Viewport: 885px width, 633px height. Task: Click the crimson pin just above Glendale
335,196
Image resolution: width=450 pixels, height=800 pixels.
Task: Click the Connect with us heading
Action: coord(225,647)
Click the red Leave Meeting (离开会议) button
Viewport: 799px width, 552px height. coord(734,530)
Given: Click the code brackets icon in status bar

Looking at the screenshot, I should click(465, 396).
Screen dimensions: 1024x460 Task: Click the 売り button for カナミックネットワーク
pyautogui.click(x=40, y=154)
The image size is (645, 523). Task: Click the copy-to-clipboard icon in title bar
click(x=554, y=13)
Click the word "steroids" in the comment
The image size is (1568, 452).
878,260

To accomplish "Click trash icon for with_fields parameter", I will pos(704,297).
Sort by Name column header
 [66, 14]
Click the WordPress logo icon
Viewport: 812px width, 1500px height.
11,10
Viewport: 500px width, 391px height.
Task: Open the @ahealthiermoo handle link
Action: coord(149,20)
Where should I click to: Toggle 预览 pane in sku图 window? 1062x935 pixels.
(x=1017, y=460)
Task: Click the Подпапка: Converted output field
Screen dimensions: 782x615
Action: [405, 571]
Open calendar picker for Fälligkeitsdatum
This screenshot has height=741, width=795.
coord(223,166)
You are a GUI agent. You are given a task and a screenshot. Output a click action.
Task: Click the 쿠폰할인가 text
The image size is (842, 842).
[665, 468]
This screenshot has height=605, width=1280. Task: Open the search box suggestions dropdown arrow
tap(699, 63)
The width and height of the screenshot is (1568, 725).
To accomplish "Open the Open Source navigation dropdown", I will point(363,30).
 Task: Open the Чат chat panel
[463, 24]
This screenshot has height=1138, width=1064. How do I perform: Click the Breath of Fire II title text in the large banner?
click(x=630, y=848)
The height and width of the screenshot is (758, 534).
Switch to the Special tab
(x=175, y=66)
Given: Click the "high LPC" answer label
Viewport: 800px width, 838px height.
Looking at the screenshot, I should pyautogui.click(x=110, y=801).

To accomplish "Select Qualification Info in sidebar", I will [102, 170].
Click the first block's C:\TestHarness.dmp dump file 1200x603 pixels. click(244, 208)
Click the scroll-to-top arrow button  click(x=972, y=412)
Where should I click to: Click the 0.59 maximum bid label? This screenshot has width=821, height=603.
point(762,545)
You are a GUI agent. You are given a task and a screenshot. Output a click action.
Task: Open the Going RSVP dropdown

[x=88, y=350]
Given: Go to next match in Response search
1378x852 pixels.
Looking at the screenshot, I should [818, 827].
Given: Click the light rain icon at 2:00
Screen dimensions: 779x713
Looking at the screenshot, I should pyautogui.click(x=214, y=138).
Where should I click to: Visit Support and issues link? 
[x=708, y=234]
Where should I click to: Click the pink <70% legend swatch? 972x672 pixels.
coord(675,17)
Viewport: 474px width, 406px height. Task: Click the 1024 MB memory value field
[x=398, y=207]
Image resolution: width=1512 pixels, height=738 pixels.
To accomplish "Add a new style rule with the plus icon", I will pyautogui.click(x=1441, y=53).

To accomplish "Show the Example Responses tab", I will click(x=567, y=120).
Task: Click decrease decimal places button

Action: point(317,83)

§

- _Required action_: Print the material above once more, exactly.

- _Response to the task_:
Viewport: 885px width, 633px height. Task: Click the crimson pin just above Glendale
335,196
Image resolution: width=450 pixels, height=800 pixels.
Task: Click the Connect with us heading
Action: coord(225,647)
Click the red Leave Meeting (离开会议) button
Viewport: 799px width, 552px height. coord(734,530)
Given: Click the code brackets icon in status bar

Looking at the screenshot, I should click(465, 396).
Screen dimensions: 1024x460 Task: Click the 売り button for カナミックネットワーク
pyautogui.click(x=40, y=154)
The image size is (645, 523). Task: Click the copy-to-clipboard icon in title bar
click(x=554, y=13)
Click the word "steroids" in the comment
The image size is (1568, 452).
878,260

To accomplish "Click trash icon for with_fields parameter", I will pos(704,297).
Sort by Name column header
 [66, 14]
Click the WordPress logo icon
Viewport: 812px width, 1500px height.
11,10
Viewport: 500px width, 391px height.
Task: Open the @ahealthiermoo handle link
Action: coord(149,20)
Where should I click to: Toggle 预览 pane in sku图 window? 1062x935 pixels.
(x=1017, y=460)
Task: Click the Подпапка: Converted output field
Screen dimensions: 782x615
Action: [405, 571]
Open calendar picker for Fälligkeitsdatum
This screenshot has height=741, width=795.
coord(223,166)
You are a GUI agent. You are given a task and a screenshot. Output a click action.
Task: Click the 쿠폰할인가 text
The image size is (842, 842).
[665, 468]
This screenshot has height=605, width=1280. Task: Open the search box suggestions dropdown arrow
tap(699, 63)
The width and height of the screenshot is (1568, 725).
To accomplish "Open the Open Source navigation dropdown", I will point(363,30).
 Task: Open the Чат chat panel
[463, 24]
This screenshot has height=1138, width=1064. How do I perform: Click the Breath of Fire II title text in the large banner?
click(x=630, y=848)
The height and width of the screenshot is (758, 534).
Switch to the Special tab
(x=175, y=66)
Given: Click the "high LPC" answer label
Viewport: 800px width, 838px height.
Looking at the screenshot, I should pyautogui.click(x=110, y=801).

To accomplish "Select Qualification Info in sidebar", I will [102, 170].
Click the first block's C:\TestHarness.dmp dump file 1200x603 pixels. click(244, 208)
Click the scroll-to-top arrow button  click(x=972, y=412)
Where should I click to: Click the 0.59 maximum bid label? This screenshot has width=821, height=603.
point(762,545)
You are a GUI agent. You are given a task and a screenshot. Output a click action.
Task: Open the Going RSVP dropdown

[x=88, y=350]
Given: Go to next match in Response search
1378x852 pixels.
Looking at the screenshot, I should [818, 827].
Given: Click the light rain icon at 2:00
Screen dimensions: 779x713
Looking at the screenshot, I should pyautogui.click(x=214, y=138).
Where should I click to: Visit Support and issues link? 
[x=708, y=234]
Where should I click to: Click the pink <70% legend swatch? 972x672 pixels.
coord(675,17)
Viewport: 474px width, 406px height. Task: Click the 1024 MB memory value field
[x=398, y=207]
Image resolution: width=1512 pixels, height=738 pixels.
To accomplish "Add a new style rule with the plus icon", I will pyautogui.click(x=1441, y=53).

To accomplish "Show the Example Responses tab", I will click(x=567, y=120).
Task: Click decrease decimal places button

Action: point(317,83)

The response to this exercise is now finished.